Amy: When I moved to New York City in 2014, I joined a venture studio to build a telemedicine platform for dietitians, and later led Onomie Beauty, where our team developed and launched Allure Best of Beauty award-winning products. These experiences taught me a lot about what it took to be successful as a startup and how to build a consumer business that really puts the customer first.
Bruno: Working with the Gates Foundation to improve access to health care in developing countries, I’ve learned a lot about how to provide health care to underserved populations. Additionally, I built a strong network in the healthcare sector that was helpful in meeting our early investors, advisors, and team members.
What characteristics / qualities are you looking for in a founding partner?
Amy: Most importantly, you find a founding partner who is just as excited about the idea for the company as you are. When I met Bruno, it quickly became clear that we both wanted to improve access to sexual and reproductive care for underserved communities.

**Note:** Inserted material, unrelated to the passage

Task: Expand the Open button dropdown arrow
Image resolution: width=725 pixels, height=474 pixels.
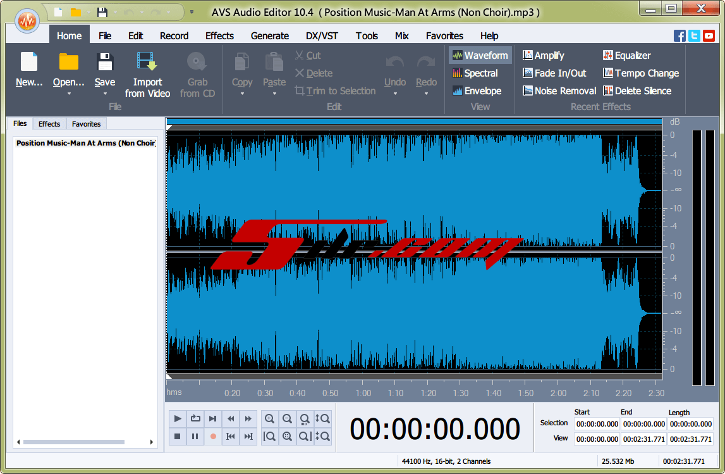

Bruno: I totally agree with Amy, and in terms of skills, finding a founding partner with complementary skills is incredibly valuable. Amy’s experience in the consumer startup world and the work I did with the Gates Foundation to expand health care access to underserved communities have served Twentyeight Health well.
How do you make sure you don’t get on each other’s nerves?
Amy: Bruno and I come from management consulting and we really appreciate investing in teams that many consulting firms have.
We want to make sure everyone feels supported, and while we may be working on different things, ultimately we are working towards a bigger goal. And that means whenever we can help each other, we should do it. I think our commitment to helping each other – regardless of the situation – helps keep us from getting on each other’s nerves.
What did you learn from working together?
Amy: From the earliest times we worked together, Bruno and I have been very clear about what decisions to prepare for before making decisions and what decisions we should feel empowered to make independently. We have learned that it is incredibly important to focus on decision-making at Twentyeight Health, especially since our company has grown exponentially over the past year.
Twenty-eight doubled the number of states it is available in the first three months of 2021 alone, and plans to be available to women in more than 20 states by the summer. This kind of rapid growth requires both of us to make timely decisions about customer care, sales, financing, operations, marketing, and more. I am glad that we learned early on how important it is to focus on decision-making processes, as this is how we can scale.
What is your advice on teams and founding partners for entrepreneurs who want to start a business?
Amy: It’s important to be in tune with your co-founder, not just about your company’s vision, but how to get there. Very early on, Bruno and I spent a lot of time discussing our personal values and the culture we wanted to create at Twentyeight. This process is an important step – even before the first employee joins – as it becomes a lens of cultural aptitude for building the team.